From business journalist to media entrepreneur: Zette CEO Yehong Zhu talks about unlearning old habits, wooing investors and starting the business engine
Yehong Zhu was working as a business reporter for Forbes in 2016 when she realised a glaring issue with the business model: the online user experience was being hurt by overloading webpages with ads.
"My editor told me 'we don't make enough money per ad, so we need to stuff the page full'," Zhu says on an episode of the Journalism.co.uk podcast.
"It was at that moment, especially when I dug deeper into the programmatic advertising model, that I realised most national publishers were not making enough money on ads alone to sustain an entire newsroom."
This was just one experience which led her to start her own company Zette, an online bundling subscription platform, in 2020. Realising that this was a common issue amongst digital publishers, she saw a 'Netflix for news' model as the solution and was successful in raising $1.7m in venture capital last year to get started. This helped secure more than 100 publisher deals on 50:50 revenue share agreements, mostly with US local news outlets, as well as New Scientist and her former employer Forbes.
The issue of webpage experiences should be ringing some alarm bells in the UK. This year, Reach plc announced job cuts citing an 'online attention recession', with some observing that a business model driven by clickbait content and overstuffing webpages with ads is a recipe for dwindling attention and loyalty.
The bottom line here is that there are many other well-documented issues in the news and publishing sector. Shouting about them solves little. Journalists might hold the solutions and not even know it.
Read more: The Mill founder Joshi Hermann's essential CEO skillset - "sometimes you just have to take a risk"
Zhu is a case in point: "Every piece of my background I had prepared prior to starting Zette suddenly came into play."
Her mother was a journalist and this had put her on the initial career path into journalism. But she found herself developing an entrepreneurial streak at college by setting up a commissions company to help students with their applications. She then secured an internship at a venture capital company and worked for Twitter as an associate product manager.
The combined experience of the publishing world, financial sector and product development was a perfect storm for Zette. It meant Zhu had the knowledge of idea execution, pitching for investment, marketing services and recruitment.
It is a journalist's instinct to always be thorough but Zhu found writing extensive business plans counter-intuitive. One of her greatest lessons was to write summaries, not essays. Quickly document learnings and move on.
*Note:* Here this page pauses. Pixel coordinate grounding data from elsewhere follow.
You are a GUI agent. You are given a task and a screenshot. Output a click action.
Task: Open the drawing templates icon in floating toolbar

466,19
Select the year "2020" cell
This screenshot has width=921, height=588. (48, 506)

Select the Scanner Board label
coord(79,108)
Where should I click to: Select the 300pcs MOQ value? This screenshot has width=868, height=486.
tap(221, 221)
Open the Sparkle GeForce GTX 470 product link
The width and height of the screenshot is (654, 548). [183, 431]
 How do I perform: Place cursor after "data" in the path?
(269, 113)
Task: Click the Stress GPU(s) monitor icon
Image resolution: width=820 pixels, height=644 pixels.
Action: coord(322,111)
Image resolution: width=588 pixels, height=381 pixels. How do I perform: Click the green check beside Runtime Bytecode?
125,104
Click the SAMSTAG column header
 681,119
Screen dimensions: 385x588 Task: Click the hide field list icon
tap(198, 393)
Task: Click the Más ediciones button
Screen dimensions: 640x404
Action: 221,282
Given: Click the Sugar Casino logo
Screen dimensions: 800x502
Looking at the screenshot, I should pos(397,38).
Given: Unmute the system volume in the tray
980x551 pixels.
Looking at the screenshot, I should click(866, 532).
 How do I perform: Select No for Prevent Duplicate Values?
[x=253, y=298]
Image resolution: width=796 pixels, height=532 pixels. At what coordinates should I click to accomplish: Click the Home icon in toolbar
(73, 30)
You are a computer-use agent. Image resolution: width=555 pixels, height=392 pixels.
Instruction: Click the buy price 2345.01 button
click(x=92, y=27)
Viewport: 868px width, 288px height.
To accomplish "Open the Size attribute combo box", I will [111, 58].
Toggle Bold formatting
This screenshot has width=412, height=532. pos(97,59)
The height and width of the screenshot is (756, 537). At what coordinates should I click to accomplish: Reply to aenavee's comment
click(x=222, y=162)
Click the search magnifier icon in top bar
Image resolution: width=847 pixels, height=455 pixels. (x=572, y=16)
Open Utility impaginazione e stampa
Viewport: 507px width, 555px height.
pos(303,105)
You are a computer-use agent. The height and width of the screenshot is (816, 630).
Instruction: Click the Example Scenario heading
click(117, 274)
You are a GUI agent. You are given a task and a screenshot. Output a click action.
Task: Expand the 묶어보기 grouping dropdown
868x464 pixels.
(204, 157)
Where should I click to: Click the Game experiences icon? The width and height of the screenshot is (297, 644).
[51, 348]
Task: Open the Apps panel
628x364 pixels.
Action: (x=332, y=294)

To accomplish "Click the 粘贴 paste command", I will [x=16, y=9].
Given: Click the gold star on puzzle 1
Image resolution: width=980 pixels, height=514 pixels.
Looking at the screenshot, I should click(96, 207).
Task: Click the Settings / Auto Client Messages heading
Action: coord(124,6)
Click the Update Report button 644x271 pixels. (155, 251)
"As soon as I unlearned that everything needed to be perfect, I was able to move a lot faster and so the chances of success for the company went up dramatically," she says.
"As a startup founder, your performance depends on how well you execute, not necessarily how well you analyse."
Nowhere is this more important than at the very beginning when it is a one-person operation. Many journalists are not used to being in this position. As the company grows and expands, it is crucial to hire well.
Read more: Curio founder Govind Balakrishnan's essential CEO skillset - "break down your journalist mindset"
Gaining investment of any kind is tricky. News businesses are relatively underinvested, but they do have a distinct advantage because they show what is called "anti-fragility", which means they perform well during periods of market volatility.
A good example is the spikes in news subscriptions seen during the pandemic. Recessions can also lead to increased news usage amongst professionals and specialist audiences. The downside is that these crises can limit the ordinary reader's engagement in the news or ability to pay for it.
Part of Zette's go-to-market strategy is to sell enterprise subscription bundles to companies and educational institutes.
Zhu is an angel investor herself and knows what investors want to know before handing over their cash. Two common questions are:
One potential curveball question is the 'cold start problem'.
Zette has a two-sided marketplace. The supply side is the publishers providing news content. The demand side is the signed-up users paying for the product. Investors like to ask how a pre-market product intends to solve this and get the business started. It is a classic chicken-egg problem where you need one side to start in order to get the business moving. Which do you go for?
Zhu thought she could get a little bit of movement going on both sides - sign up some publishers and some users - and then scale. But she realised it was better to focus on publisher deals first, and then have an exciting product to market. You could do it the other way, but it is much harder to get users to sign-up for a news product without content.
Now that Zette has a playbook for securing publisher deals, Zhu says she will next need to figure out the demand side and increase her user base. Once the supply and demand sides are sorted, you have a working engine.
"You’ve got horsepower," she says.
"Those are things which move markets and why entrepreneurship is exciting. Once you cross that threshold of product-market fit, and it starts moving itself, it turns into a movement. That’s how it changes user behaviour and starts shifting the way consumers access information."